Chang-rae Lee is a first generation Korean American. He graduated from Yale and teaches at Princeton. (ohhh fancy pants Ivy Leaguer.) His first novel, Native Speaker (1995) won the PEN/Hemingway award. The publication of A Gesture Life in 1999 seemed to secure his position as an Asian American author whose beautiful prose appropriately painted the disjointed nature, the nervous condition, of split cultures – the struggle for an Asian American identity. I knew of Lee’s work, and I expected Aloft (2004) to have similar themes ESPECIALLY with the title. I know judging a book by its cover and/or title is taboo in a bookslut world, but we’re all guilty of it.
Aloft is Lee’s first novel that does NOT have an Asian American protagonist; Jerry Battle is an Italian American and while the Italian heritage does feature in small snippets (the family’s real name is Battaglia and was changed “for the usual reasons immigrants and others like them” have), it is not a central struggle in the novel. There is nothing wrong with a Korean writing about an Italian American.

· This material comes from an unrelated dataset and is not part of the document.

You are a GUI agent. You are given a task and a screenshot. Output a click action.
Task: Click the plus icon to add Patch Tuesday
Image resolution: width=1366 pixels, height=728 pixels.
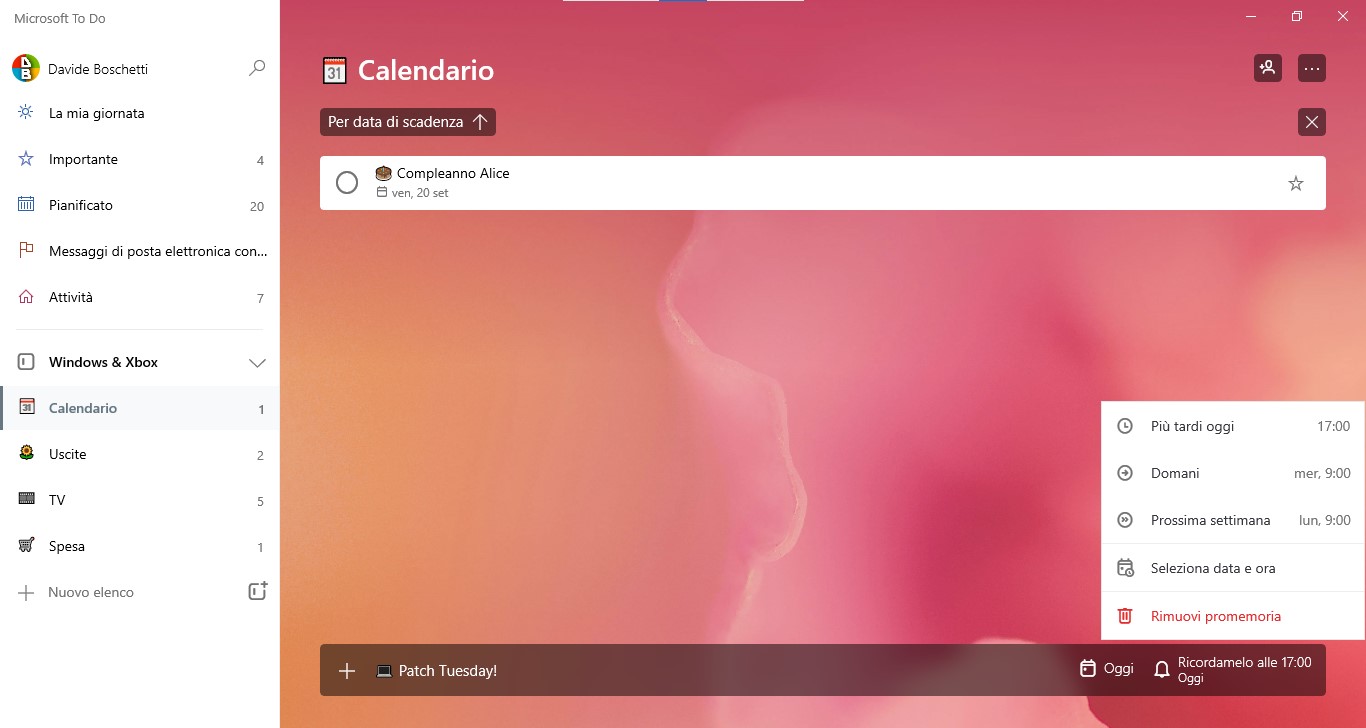pyautogui.click(x=347, y=671)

There is nothing wrong with a woman writing from the POV of a man. But I would be lying if I said the identity of the author does not factor into the reading of the text. A good author can make you forget that she’s a woman writing about a man. Or a Korean writing about an Italian. Unfortunately, I could not resolve Chang-rae Lee with Jerry Battle, especially with Jerry’s take on race. I couldn’t understand what Lee was trying to do – what role he wanted race to play.
There is an Asian American and it doesn’t take a genius to say that Chang-rae Lee is kind of making fun of himself with the character Paul. Paul is the prose poet boyfriend of Jerry’s daughter, Theresa.
“But apparently Paul is somewhat famous, at least in certain rarefied academic/ literary circles, which is great if true but also means that no one I’ve met on a train or plane or in a waiting room has ever heard of him, much less read his books. And I do always ask. I’ve read his books (three novels and a chapbook of poetry), and I can say with great confidence that he’s the sort of writer who can put together a nice-sounding sentence or two and does it with feeling but never quite gets to the point. Not that I’ve figured out what his point might be, though I get the sense that the very fact I’m missing it means I’m sort of in on it, too. I guess if you put a gun to my head I’d say he writes about The Problem with Being Sort of Himself – namely, the terribly conflicted and complicated state of being Asian and American and thoughtful and male, which would be just dandy in a slightly different culture or society but in this one isn’t the hottest ticket.”(74)
Oh. Well, it would seem Lee knows exactly how he is perceived and what I was expecting with this novel. Interesting move. I kind of like it. I will readily admit that Paul was by far my favorite character and ironically, the most alienated and alone by the end of the novel.
Jerry seems too concerned with race. His first wife was Asian and his second long-term, lasting love interest, Rita, is Puerto Rican. The couple he buys the airplane from is biracial. Jerry’s son’s wife, Eunice, is English-German. I find the whole race issue over acknowledged but under developed. It was a bit disappointing and just one of several flaws with the novel.
It’s too ambitious for what it is. There is suicide and attempted suicide. A business fails. There is sexual harassment and a high stakes tennis match. There is a run-away father and a daughter dying of cancer. There’s death and birth and ethnic food. There are honey colored breasts and “fuck me” clothes. There are large diamond rings and Ferraris. There is a plane named Donnie. There is so much in this novel. So very much.
Aloft was too caught up in itself, too lofty and hard to pin down, and too rambling. It really could have been a ploy on the part of Lee, but it didn’t work. And the fact it didn’t work has nothing to do with the protagonist being Italian-American. While beautifully written, the novel just doesn’t fly.